Jackson took the opportunity to browse the glass cases. Only two other customers occupied the store, a very young couple shopping for an engagement ring.

“Something reasonable,” the potential groom whispered. “You know what I mean?”

“Yes, sir,” the clerk assured him. “We have some very nice solitaires over here.”

They walked past him, and Jackson’s gaze landed on a display of pendants. One of them caught his eye right away, a small amethyst cross with two diamond wedding bands, entwined and laid over the cross.

“May I see this?” he asked the minute the saleswoman reappeared. “The cross, right there.”

“Of course.”

The woman, whose tag named her Veronica, reached under the counter. She produced the necklace and laid it on a flat display board covered with navy blue velvet. “It’s stunning, isn’t it?”

“It really is.”

“It’s a platinum setting with just under 1.5 carats of round amethysts, and another quarter carat of diamonds to form the wedding rings, on a beautiful 16-inch diamond-cut chain.”

Jackson leaned down and took a closer look before lifting the necklace and dangling it from three fingers so that the light caught the stones. He peered at the price tag and deemed it worth the investment.

“I’d like to give this to my bride on our wedding day,” he said with a smile. “Can you ring this up for me?”

“It’s a lovely choice.”

“And can I see the rings?”

“Well, actually, the rings aren’t here.”

Jackson blinked and swallowed hard. “What do you mean?”

“It appears that your fiancée picked them up two days ago.”

“Oh.” He chewed on that for a moment. “I thought that was my job.”

“Maybe she was in the area? Thought she’d do you a favor?”

He chuckled. “More like she didn’t trust me to remember.”

Veronica grinned. “I wasn’t going to say that. But I do meet a lot of brides and grooms.”

“I guess you’re somewhat of an expert, aren’t you?”

“I’ll ring up your pendant. Would you like it gift-wrapped?”

“No, thank you,” he told her. “Just set it in one of your velvet boxes?”

“And what card would you like to use?”

Jackson pulled out his wallet and handed over his Visa. While Veronica finalized the purchase, he opened his cell phone and dialed Emma. It went to voice mail just as the saleswoman motioned to him to come and sign the receipt.

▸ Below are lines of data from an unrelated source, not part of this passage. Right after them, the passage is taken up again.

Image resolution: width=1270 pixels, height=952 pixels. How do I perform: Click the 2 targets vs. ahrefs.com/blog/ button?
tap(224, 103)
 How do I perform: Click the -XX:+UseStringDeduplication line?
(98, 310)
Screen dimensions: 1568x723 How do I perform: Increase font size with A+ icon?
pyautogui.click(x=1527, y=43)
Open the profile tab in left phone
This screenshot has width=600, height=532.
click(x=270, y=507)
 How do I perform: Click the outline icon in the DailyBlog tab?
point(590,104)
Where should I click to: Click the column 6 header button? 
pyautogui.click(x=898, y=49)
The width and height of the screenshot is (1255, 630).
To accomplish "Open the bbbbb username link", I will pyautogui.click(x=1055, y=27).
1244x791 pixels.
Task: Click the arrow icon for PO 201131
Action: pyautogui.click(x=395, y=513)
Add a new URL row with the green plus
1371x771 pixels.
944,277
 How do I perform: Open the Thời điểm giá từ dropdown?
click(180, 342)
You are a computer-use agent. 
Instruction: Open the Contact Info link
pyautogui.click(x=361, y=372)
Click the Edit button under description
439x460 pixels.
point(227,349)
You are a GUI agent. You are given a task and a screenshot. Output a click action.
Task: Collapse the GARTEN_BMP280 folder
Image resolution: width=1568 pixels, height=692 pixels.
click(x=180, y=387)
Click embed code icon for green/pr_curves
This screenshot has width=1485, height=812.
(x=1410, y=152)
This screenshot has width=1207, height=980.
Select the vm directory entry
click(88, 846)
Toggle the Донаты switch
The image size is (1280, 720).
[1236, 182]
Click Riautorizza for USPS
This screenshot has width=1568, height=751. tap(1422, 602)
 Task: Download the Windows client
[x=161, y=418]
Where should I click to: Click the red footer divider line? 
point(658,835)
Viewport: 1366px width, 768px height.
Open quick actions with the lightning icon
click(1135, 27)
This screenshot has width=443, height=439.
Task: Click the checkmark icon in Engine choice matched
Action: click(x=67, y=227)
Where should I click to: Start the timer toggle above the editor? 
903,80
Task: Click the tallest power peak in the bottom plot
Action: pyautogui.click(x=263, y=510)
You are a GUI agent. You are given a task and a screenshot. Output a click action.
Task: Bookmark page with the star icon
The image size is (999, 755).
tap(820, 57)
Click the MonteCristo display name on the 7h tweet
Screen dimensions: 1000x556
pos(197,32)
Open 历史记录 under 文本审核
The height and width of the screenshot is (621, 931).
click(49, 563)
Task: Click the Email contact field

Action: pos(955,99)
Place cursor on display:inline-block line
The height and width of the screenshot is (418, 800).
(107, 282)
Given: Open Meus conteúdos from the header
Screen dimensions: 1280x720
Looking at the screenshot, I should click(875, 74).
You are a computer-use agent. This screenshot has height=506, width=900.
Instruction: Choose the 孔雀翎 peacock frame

He tucked the phone back into his pocket as she said, “Your fiancée is sure to love this gift, Mr. Drake. She’s a very lucky woman.”

“I’m the one on the long end of this deal,” he said, scribbling his name. “I just want to make sure she knows
that I know
.”

Jackson got back to the hotel an hour before his next meeting, and he decided to take a stroll into Emma’s kitchen and check in.

Fee stood at the end of a line of several virtual strangers stretched along the length of the worktable while two others, one of them an apron-clad guy with blue streaks in his hair, fussed with something in one of the ovens. He figured these were the interns Emma often spoke about.